┏━━

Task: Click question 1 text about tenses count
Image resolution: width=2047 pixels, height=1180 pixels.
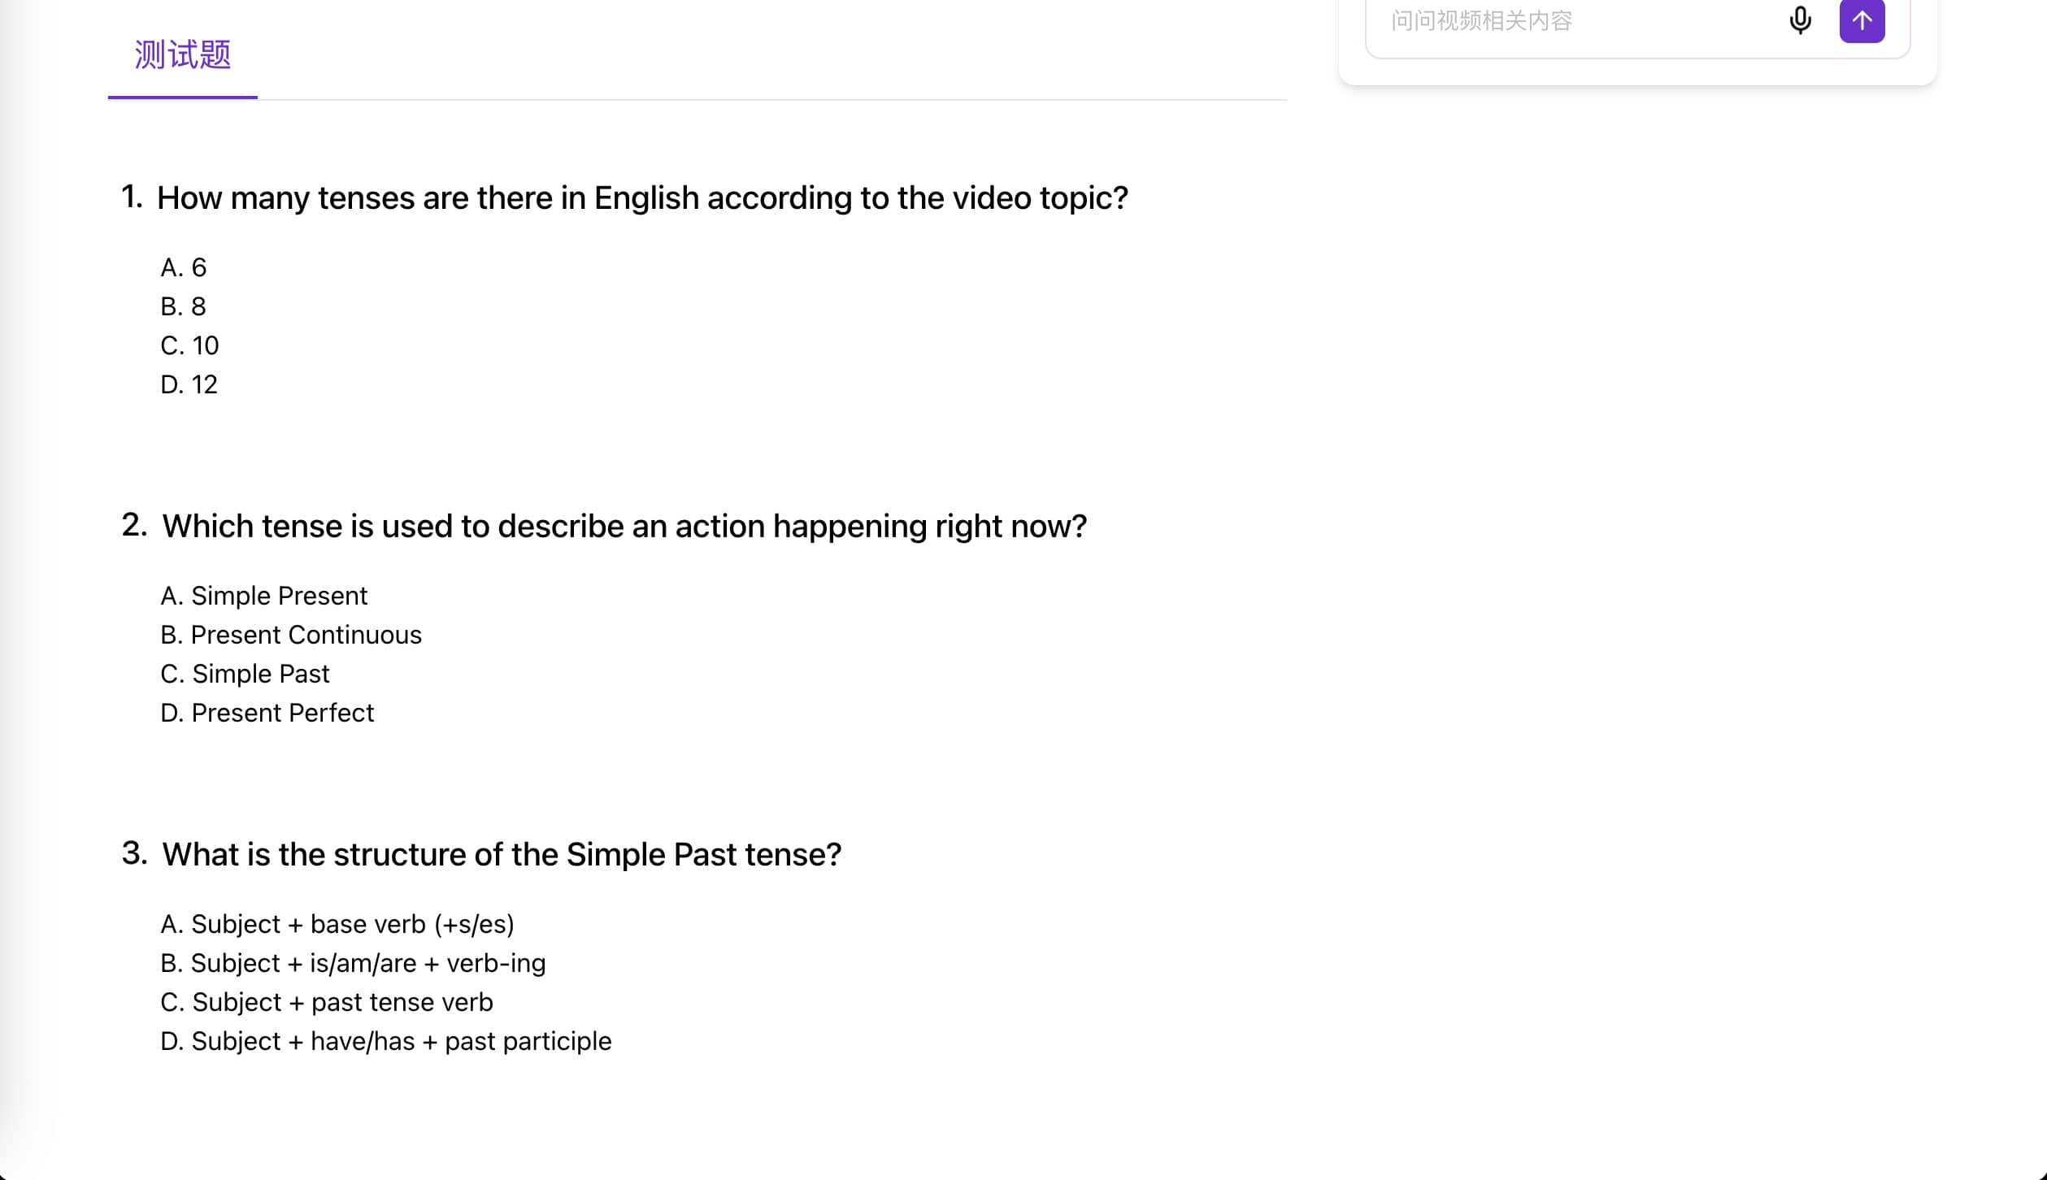Action: pos(642,197)
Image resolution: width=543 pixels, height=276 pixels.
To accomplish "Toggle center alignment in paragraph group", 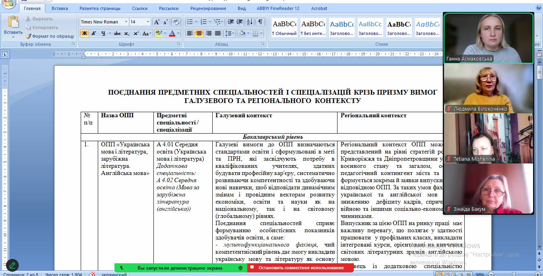I will [199, 33].
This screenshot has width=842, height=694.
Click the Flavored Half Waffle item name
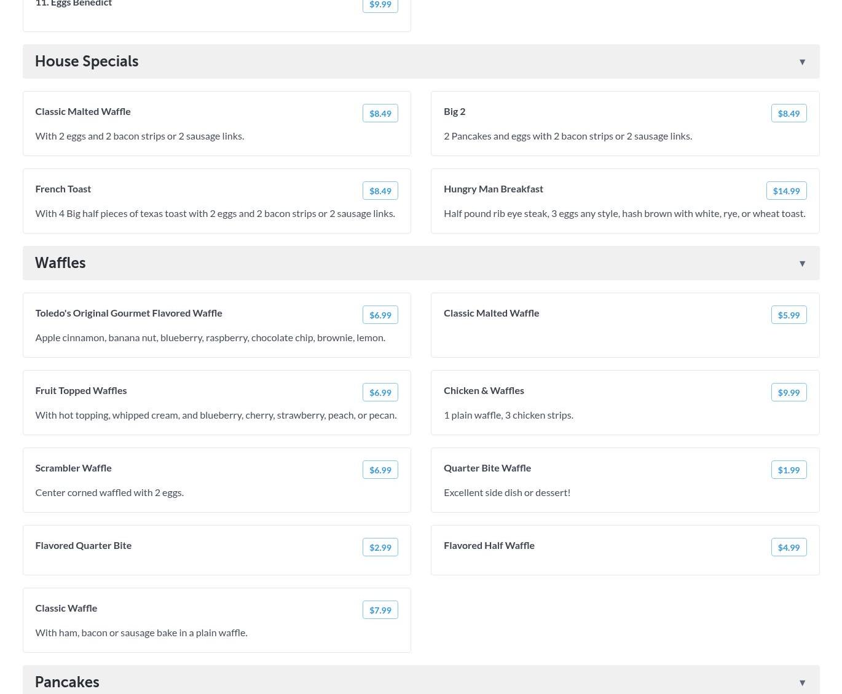[489, 545]
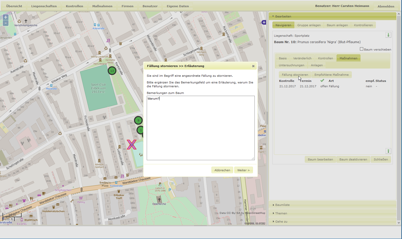Switch to the Kontrollen tree tab
402x239 pixels.
pos(325,58)
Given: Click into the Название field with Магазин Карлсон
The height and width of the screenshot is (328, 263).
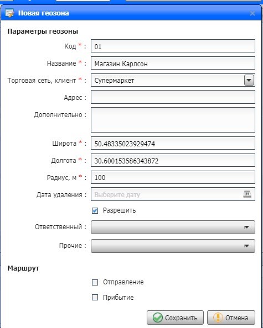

┗━━

▶ [Activity] Looking at the data above, how many lines hold the word "screenshot"? Respond with the number alone.

▶ [Answer below] 2